The Nature Study Area and Observatory on Moraine Valley Community College's campus serves as a "living museum" of the earth for students and visitors. The 40-acre reconstructed tallgrass prairie is a relic of the days when it was inhabited by Native Americans. The area is home to coyotes, great blue herons, colorful mallards, schools of bass and bluegill, hundreds of plants and grasses, and a 1.8-billion-year-old granite rock.
Moraine Valley's Nature Study Area is geologically unique. It is one of the few places in Cook County, Illinois, where visitors can see the three beach levels of old Lake Chicago (which receded to what is now Lake Michigan). Ten thousand years ago, Moraine Valley's campus would have been under 40 feet of water as the shores of Lake Chicago used to wash up on the beach where Kean Avenue is currently located.
The college's Nature Study Area also serves as an outdoor laboratory for faculty to take their students for fieldwork in biology, botany, geology, earth science, and environmental science. Students explore birds, animals and plant life in their natural environment and learn firsthand about water and soil testing. In addition to the prairie, the area contains two ponds and an oak savanna (with a 100-year-old bur oak tree).

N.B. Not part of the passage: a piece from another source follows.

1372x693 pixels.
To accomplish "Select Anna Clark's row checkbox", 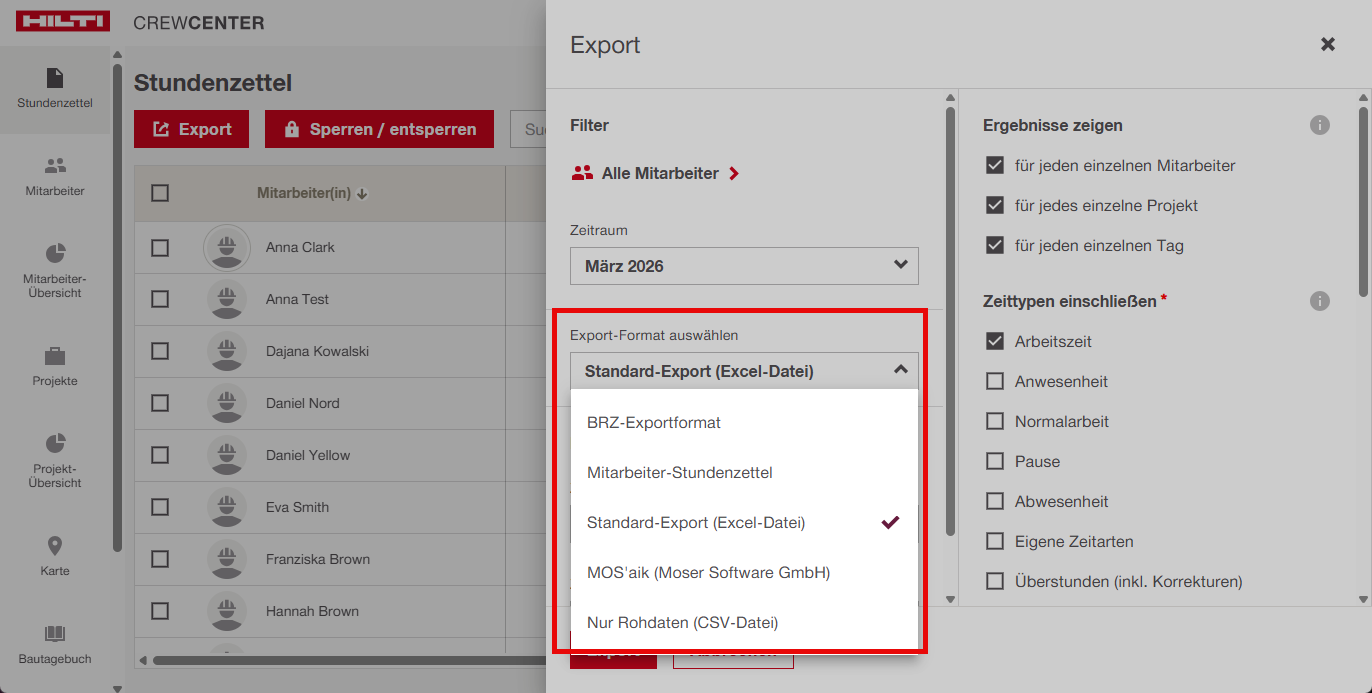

The pond, established in 1977, is 16-feet deep at the center and is fed by 11 springs, one of which is Sullivan Spring.
The area includes an observatory. A 6 1/2-foot Newtonian reflecting telescope, built and donated by Tom McCague, retired associate professor and department chair of Biology, is housed in a dome on the G. Jack Bradley Observation Deck. The college hosts monthly open viewing nights for the public during the spring, summer, and fall months. In addition, the telescope is used as a teaching tool, not only for Moraine Valley but for local schools and community groups as well.
Founded in 1974 by college faculty Bob Juracka and Dick Finley, the Moraine Valley Nature Study Area is a vital resource for Natural Science, Earth Science and Biological Science courses. The site is maintained, and site improvements are supported by volunteer faculty team members. Public tours for all age groups are conducted seasonally upon request.
The Nature Study Area also has a sundial, built and donated by retired professor Roger Carlsen, who is a blacksmith.
People of all ages enjoy the unique features of the Nature Study Area, and schools and community groups are invited to explore plant and animal life.